# Rifle From Hell



## Gohon (Feb 14, 2005)

Okay, for all you macho I can suck it up recoil fella's, here's your rifle.

http://www.youtube.com/results?search_q ... le&search=


----------



## Horsager (Aug 31, 2006)

I've seen that sequence before, but it's still funny. There are at least 3 different rifles in the video. 2 bolt actions and a Ruger #1 (458 or 416 Rigby or custom I'd guess) and all of those guys except the last one look as though they've never shot a rifle in their life. The last guy rolls with the recoil as though it were no big deal, the rest look to be a bunch of pencil pushing waddies.

Edited to add:

How many of those guys will have a permanent flinch?


----------



## fishless (Aug 2, 2005)

.577 T REX, shooting a 750 grn bullet, muzzle velocity of 2473, (177.5 grns of RL 19) in a 13 lb rifle would generate 167 lbs of recoil. Thats a bit more then I care to tolerate.


----------



## ac700wildcat (Oct 30, 2006)

Man that was good for a bunch of laughs. Thanks I needed that today.


----------



## Jiffy (Apr 22, 2005)

Its old....just like the OP.


----------



## Robert A. Langager (Feb 22, 2002)

Jiffy said:


> Its old....just like the OP.


Is that really necessary?

Data drawn from a collection
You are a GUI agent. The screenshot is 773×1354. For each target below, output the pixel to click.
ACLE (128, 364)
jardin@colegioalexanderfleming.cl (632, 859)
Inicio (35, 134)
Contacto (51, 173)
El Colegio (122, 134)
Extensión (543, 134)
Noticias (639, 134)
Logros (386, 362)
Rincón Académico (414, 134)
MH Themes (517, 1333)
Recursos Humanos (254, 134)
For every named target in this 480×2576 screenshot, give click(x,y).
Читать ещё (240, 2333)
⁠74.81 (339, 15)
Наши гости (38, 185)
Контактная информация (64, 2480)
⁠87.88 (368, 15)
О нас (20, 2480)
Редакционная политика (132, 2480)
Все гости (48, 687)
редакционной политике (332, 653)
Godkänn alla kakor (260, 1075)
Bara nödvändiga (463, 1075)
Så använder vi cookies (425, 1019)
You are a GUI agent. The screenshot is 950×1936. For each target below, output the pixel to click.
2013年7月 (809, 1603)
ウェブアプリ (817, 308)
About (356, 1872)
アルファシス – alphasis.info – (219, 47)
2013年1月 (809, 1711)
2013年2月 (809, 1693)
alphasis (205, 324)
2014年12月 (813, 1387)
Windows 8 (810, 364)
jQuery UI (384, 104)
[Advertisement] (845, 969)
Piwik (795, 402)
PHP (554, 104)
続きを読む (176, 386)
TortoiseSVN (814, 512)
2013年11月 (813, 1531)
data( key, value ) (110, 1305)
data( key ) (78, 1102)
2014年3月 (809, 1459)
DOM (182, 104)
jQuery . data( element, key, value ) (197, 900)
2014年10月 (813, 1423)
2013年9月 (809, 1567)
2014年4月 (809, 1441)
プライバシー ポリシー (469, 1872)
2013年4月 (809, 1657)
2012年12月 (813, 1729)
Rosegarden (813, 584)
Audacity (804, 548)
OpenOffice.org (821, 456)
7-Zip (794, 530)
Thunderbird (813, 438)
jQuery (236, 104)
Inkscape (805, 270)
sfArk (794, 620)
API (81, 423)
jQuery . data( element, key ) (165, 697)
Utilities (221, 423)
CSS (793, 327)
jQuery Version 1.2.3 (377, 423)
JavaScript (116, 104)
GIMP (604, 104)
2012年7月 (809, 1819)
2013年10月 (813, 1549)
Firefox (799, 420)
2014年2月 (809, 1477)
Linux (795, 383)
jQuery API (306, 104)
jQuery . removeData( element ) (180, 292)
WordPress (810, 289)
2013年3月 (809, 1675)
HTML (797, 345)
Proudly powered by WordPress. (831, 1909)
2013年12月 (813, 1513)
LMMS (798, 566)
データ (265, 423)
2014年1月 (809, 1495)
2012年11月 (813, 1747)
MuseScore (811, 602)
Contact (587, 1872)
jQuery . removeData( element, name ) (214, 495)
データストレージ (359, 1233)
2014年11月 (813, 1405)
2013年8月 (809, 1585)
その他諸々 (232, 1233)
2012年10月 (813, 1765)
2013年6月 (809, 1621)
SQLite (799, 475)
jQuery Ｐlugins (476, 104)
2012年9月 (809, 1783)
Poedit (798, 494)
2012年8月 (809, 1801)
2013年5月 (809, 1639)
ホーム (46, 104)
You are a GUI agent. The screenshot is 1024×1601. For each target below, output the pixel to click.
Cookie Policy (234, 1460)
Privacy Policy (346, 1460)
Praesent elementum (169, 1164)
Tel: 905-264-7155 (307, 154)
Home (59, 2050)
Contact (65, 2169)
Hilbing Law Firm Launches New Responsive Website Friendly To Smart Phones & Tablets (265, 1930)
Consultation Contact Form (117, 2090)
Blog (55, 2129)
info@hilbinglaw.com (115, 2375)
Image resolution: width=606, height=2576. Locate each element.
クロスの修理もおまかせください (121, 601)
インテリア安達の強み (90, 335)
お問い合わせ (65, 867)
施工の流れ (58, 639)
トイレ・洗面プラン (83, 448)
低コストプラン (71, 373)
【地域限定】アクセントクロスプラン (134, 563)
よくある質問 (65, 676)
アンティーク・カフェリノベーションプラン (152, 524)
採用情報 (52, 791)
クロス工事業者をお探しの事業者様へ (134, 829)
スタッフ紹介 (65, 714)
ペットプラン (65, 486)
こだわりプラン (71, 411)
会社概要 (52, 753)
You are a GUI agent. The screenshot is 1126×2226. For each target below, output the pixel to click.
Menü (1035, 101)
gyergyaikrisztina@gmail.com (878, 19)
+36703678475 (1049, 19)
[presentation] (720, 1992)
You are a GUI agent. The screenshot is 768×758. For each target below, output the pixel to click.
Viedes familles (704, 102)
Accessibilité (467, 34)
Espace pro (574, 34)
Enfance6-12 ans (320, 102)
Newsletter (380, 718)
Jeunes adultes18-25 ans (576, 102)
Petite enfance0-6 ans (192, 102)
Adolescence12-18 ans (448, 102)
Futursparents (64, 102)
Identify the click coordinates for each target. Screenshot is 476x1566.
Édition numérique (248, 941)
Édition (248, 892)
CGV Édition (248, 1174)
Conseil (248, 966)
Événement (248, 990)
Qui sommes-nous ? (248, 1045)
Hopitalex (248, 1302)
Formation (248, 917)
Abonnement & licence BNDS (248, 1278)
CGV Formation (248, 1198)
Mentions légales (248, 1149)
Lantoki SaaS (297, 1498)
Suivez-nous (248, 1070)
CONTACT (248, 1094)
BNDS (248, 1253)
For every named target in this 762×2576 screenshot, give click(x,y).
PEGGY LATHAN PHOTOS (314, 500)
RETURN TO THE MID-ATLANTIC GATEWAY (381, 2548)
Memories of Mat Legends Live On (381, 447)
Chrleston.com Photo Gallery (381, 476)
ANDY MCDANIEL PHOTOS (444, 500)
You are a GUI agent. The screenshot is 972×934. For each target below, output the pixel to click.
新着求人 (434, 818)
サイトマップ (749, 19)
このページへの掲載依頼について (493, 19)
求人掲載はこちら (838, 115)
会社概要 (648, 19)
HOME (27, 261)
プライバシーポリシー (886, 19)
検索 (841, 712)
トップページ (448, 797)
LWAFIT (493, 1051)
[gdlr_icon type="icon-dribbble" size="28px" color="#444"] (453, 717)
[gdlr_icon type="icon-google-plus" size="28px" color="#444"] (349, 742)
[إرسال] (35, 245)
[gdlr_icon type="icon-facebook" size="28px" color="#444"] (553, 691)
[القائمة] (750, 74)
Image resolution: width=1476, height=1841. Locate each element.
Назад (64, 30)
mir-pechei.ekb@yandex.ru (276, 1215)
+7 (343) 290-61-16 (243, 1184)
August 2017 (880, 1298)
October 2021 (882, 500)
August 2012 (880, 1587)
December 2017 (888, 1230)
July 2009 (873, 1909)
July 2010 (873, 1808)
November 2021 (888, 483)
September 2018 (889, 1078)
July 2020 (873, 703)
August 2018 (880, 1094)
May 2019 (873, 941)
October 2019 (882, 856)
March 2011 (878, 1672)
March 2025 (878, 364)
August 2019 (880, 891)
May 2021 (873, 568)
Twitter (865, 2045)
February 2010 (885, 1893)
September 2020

## INSTRUCTIONS FOR THE TASK
Rewrite the stretch of the rifle thread from "## Gohon (Feb" through "(Aug 31, 2006)", putting "kick" in place of "recoil".

## TASK SOLUTION
## Gohon (Feb 14, 2005)

Okay, for all you macho I can suck it up kick fella's, here's your rifle.

http://www.youtube.com/results?search_q ... le&search=


----------



## Horsager (Aug 31, 2006)